* **Work required**: The answer should consist of all the entries, repeated word for word.

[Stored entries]
◇ ◇ ◇ ◇ ◇
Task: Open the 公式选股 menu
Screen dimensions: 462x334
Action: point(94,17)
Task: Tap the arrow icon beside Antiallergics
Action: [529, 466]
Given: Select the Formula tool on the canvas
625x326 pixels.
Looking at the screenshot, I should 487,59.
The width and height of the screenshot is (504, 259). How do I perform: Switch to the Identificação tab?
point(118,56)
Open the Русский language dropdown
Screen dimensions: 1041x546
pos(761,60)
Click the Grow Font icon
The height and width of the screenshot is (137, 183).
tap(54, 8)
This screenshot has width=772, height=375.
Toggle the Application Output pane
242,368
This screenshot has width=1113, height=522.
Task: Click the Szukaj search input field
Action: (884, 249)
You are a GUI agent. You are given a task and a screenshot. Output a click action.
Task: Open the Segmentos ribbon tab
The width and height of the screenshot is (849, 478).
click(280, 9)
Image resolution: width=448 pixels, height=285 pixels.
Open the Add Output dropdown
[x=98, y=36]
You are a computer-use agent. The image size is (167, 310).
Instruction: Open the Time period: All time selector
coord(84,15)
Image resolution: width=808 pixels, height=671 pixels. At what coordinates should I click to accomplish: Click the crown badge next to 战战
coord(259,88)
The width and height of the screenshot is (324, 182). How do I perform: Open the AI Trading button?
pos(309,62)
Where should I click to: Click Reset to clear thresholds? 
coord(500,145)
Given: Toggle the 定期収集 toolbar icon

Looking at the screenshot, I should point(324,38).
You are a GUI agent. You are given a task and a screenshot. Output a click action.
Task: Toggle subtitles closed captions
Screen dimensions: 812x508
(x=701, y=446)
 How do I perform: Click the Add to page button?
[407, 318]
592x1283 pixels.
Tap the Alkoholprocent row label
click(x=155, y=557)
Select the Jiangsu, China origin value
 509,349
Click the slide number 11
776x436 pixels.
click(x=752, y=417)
◇ ◇ ◇ ◇ ◇
* **Your response**:
Task: Open the 公式选股 menu
Screen dimensions: 462x334
Action: point(94,17)
Task: Tap the arrow icon beside Antiallergics
Action: [529, 466]
Given: Select the Formula tool on the canvas
625x326 pixels.
Looking at the screenshot, I should 487,59.
The width and height of the screenshot is (504, 259). How do I perform: Switch to the Identificação tab?
point(118,56)
Open the Русский language dropdown
Screen dimensions: 1041x546
pos(761,60)
Click the Grow Font icon
The height and width of the screenshot is (137, 183).
tap(54, 8)
This screenshot has width=772, height=375.
Toggle the Application Output pane
242,368
This screenshot has width=1113, height=522.
Task: Click the Szukaj search input field
Action: (884, 249)
You are a GUI agent. You are given a task and a screenshot. Output a click action.
Task: Open the Segmentos ribbon tab
The width and height of the screenshot is (849, 478).
click(280, 9)
Image resolution: width=448 pixels, height=285 pixels.
Open the Add Output dropdown
[x=98, y=36]
You are a computer-use agent. The image size is (167, 310).
Instruction: Open the Time period: All time selector
coord(84,15)
Image resolution: width=808 pixels, height=671 pixels. At what coordinates should I click to accomplish: Click the crown badge next to 战战
coord(259,88)
The width and height of the screenshot is (324, 182). How do I perform: Open the AI Trading button?
pos(309,62)
Where should I click to: Click Reset to clear thresholds? 
coord(500,145)
Given: Toggle the 定期収集 toolbar icon

Looking at the screenshot, I should point(324,38).
You are a GUI agent. You are given a task and a screenshot. Output a click action.
Task: Toggle subtitles closed captions
Screen dimensions: 812x508
(x=701, y=446)
 How do I perform: Click the Add to page button?
[407, 318]
592x1283 pixels.
Tap the Alkoholprocent row label
click(x=155, y=557)
Select the Jiangsu, China origin value
 509,349
Click the slide number 11
776x436 pixels.
click(x=752, y=417)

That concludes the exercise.